The influence of the membrane law is shown in figure 13: the SK capsule undergoes a leapfrog motion for $|X_{3}^{(0)}|/a\leqslant 2$ and then makes a minuet for $|X_{3}^{(0)}|/a\geqslant 2.2$. The evolutions of $\unicode[STIX]{x1D6FF}_{2}$ are almost superimposed for a NH membrane ($Ca=0.3$) and for a SK membrane ($Ca=0.5$). When the SK capsule deformability increases to $Ca=1.0$, the transition between leapfrog and minuet motions occurs further away, around $|X_{3}^{(0)}|/a\sim 3.5$. We can then conclude that, indeed, the effect of a strain hardening membrane would just be to shift the results to larger values of $Ca$, without changing the essence of the interaction process.

Figure 13. Trajectory shift $\unicode[STIX]{x1D6FF}_{2}$ as a function of $X_{3}^{(0)}$ for different membranes constitutive laws ($X_{1}^{(0)}/a=-3.0$, $X_{2}^{(0)}=0$). The solid line corresponds to a neo-Hookean membrane with $Ca=0.3$ (figure 12). The dashed lines correspond to a Skalak membrane ($C=1$); ○ $Ca=0.5$, ▫ $Ca=1.0$. Open symbols: leapfrog motion; filled symbols: minuet motion.

5.2 Doublet duration

Figure 14. Effect of $Ca$, $X_{3}^{(0)}$ and constitutive law on the times $\dot{\unicode[STIX]{x1D6FE}}t_{1}$ and $\dot{\unicode[STIX]{x1D6FE}}t_{2}$ of first and second crossings ($X_{1}^{(0)}/a=-3.0$ and $X_{2}^{(0)}/a=0$).

Figure 15. Projection of $G_{2}$ trajectories for $\unicode[STIX]{x1D6FD}=1.05$, $Ca=0.45$ and different initial positions. Capsule $C_{2}$ starts from $X_{1}^{(0)}/a=-20$, $X_{2}^{(0)}/a=0.5$ and different $X_{3}^{(0)}$. The comparison between the results of Lac & Barthès-Biesel (symbols) and the present results (lines) shows very good agreement.

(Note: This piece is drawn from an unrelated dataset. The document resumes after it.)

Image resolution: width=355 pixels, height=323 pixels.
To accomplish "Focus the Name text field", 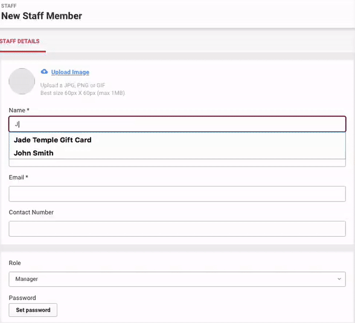I will point(178,124).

The minuet motion, when it occurs, is very slow, as shown in figure 14 for $X_{1}^{(0)}/a=-3.0$ and $X_{2}^{(0)}/a=0$. The time $\dot{\unicode[STIX]{x1D6FE}}t_{1}$, at which the first crossing occurs, increases with the separation $|X_{3}^{(0)}|/a$, but does not depend on $Ca$, the membrane law or the type of motion (leapfrog or minuet). The fact that $\dot{\unicode[STIX]{x1D6FE}}t_{1}$ increases with $|X_{3}^{(0)}|/a$ is due to the fact that the relative velocity of $C_{2}$, which is initially zero, builds up from a flow perturbation (due to $C_{1}$), the intensity of which decreases with the square of the distance between the two capsules. The time $\dot{\unicode[STIX]{x1D6FE}}t_{2}$ of the second crossing is quite large and increases significantly with capsule deformability and distance.

This means that the two capsules remain close to each other for a long time, while drifting slowly. When $|X_{3}^{(0)}|/a\geqslant 4$, $\dot{\unicode[STIX]{x1D6FE}}t_{2}$ becomes too large to be reliably computed (the values of $\dot{\unicode[STIX]{x1D6FE}}t_{2}$ for $Ca=1.0$ and a SK membrane are very high, and are included here to illustrate the phenomenon).